──────── Supplied records ────────

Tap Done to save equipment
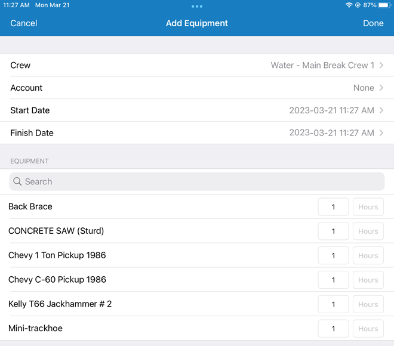This screenshot has width=394, height=346. pyautogui.click(x=373, y=23)
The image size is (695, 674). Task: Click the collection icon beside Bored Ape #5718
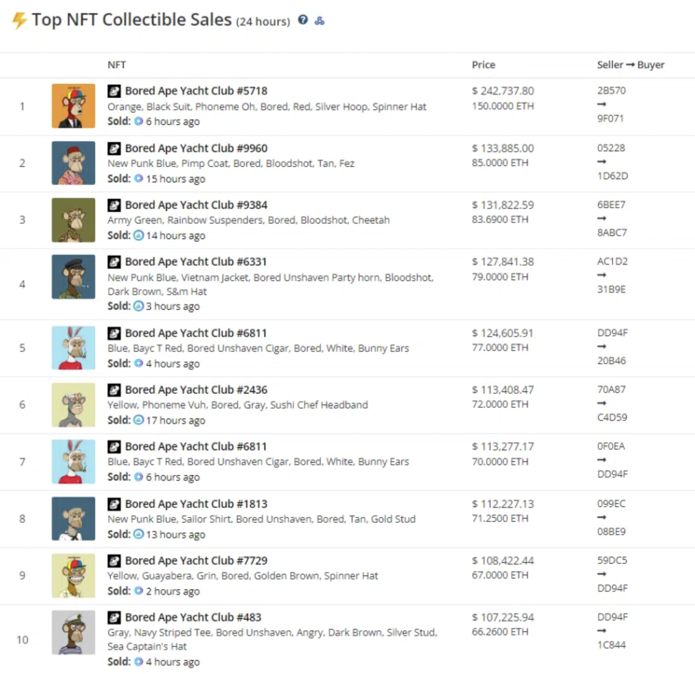[x=114, y=91]
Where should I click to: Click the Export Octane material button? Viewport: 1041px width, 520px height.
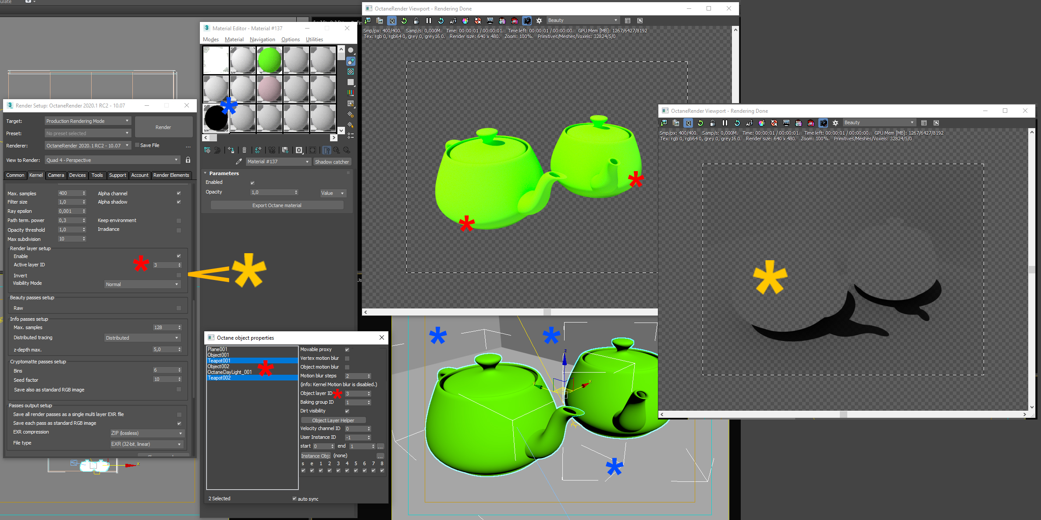(x=277, y=205)
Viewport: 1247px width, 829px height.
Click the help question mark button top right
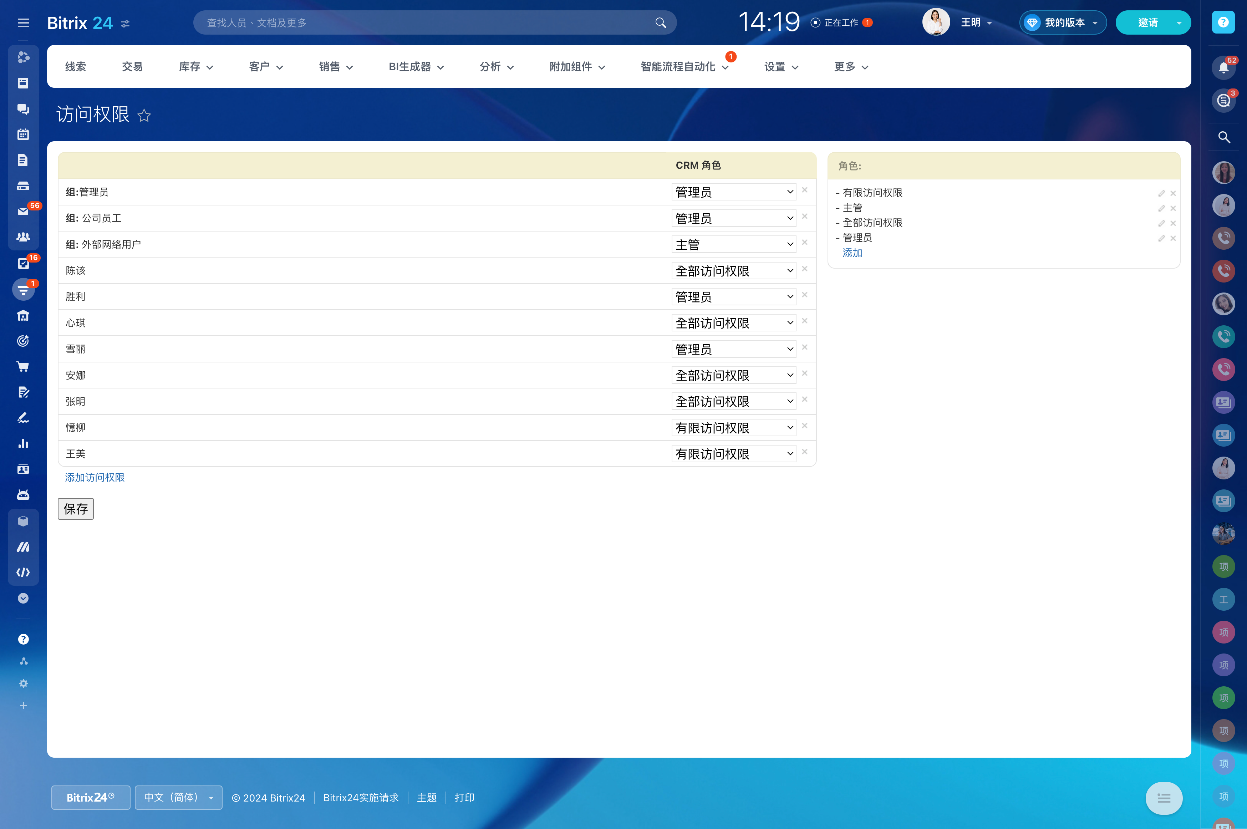point(1223,22)
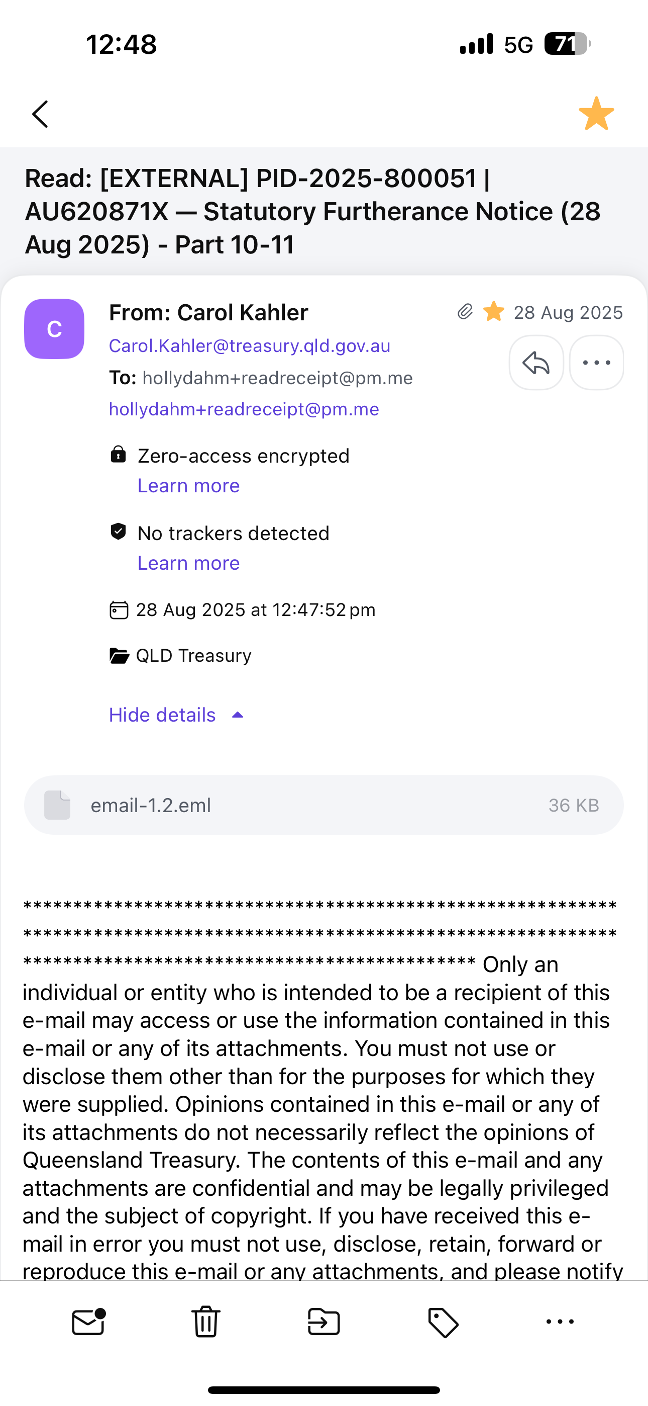Screen dimensions: 648x1406
Task: Open the message three-dot options button
Action: point(596,362)
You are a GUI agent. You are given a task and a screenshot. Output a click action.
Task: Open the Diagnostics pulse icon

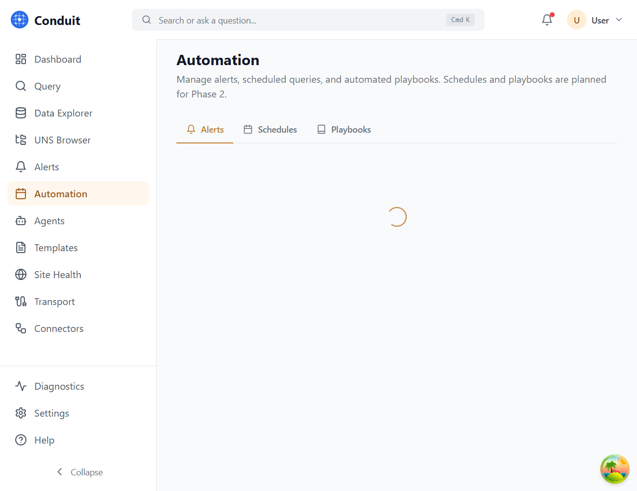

────────

• Your instructions:
Put every line of the rows above into a numbered list, leaving out blank lines and the pictures.

• Output:
1. Tap Done to save equipment
2. This screenshot has width=394, height=346. pyautogui.click(x=373, y=23)
3. The image size is (695, 674). Task: Click the collection icon beside Bored Ape #5718
4. [x=114, y=91]
5. Where should I click to: Click the Export Octane material button? Viewport: 1041px width, 520px height.
6. (x=277, y=205)
7. Viewport: 1247px width, 829px height.
8. Click the help question mark button top right
9. point(1223,22)
10. Screen dimensions: 648x1406
11. Task: Open the message three-dot options button
12. Action: point(596,362)
13. You are a GUI agent. You are given a task and a screenshot. Output a click action.
14. Task: Open the Diagnostics pulse icon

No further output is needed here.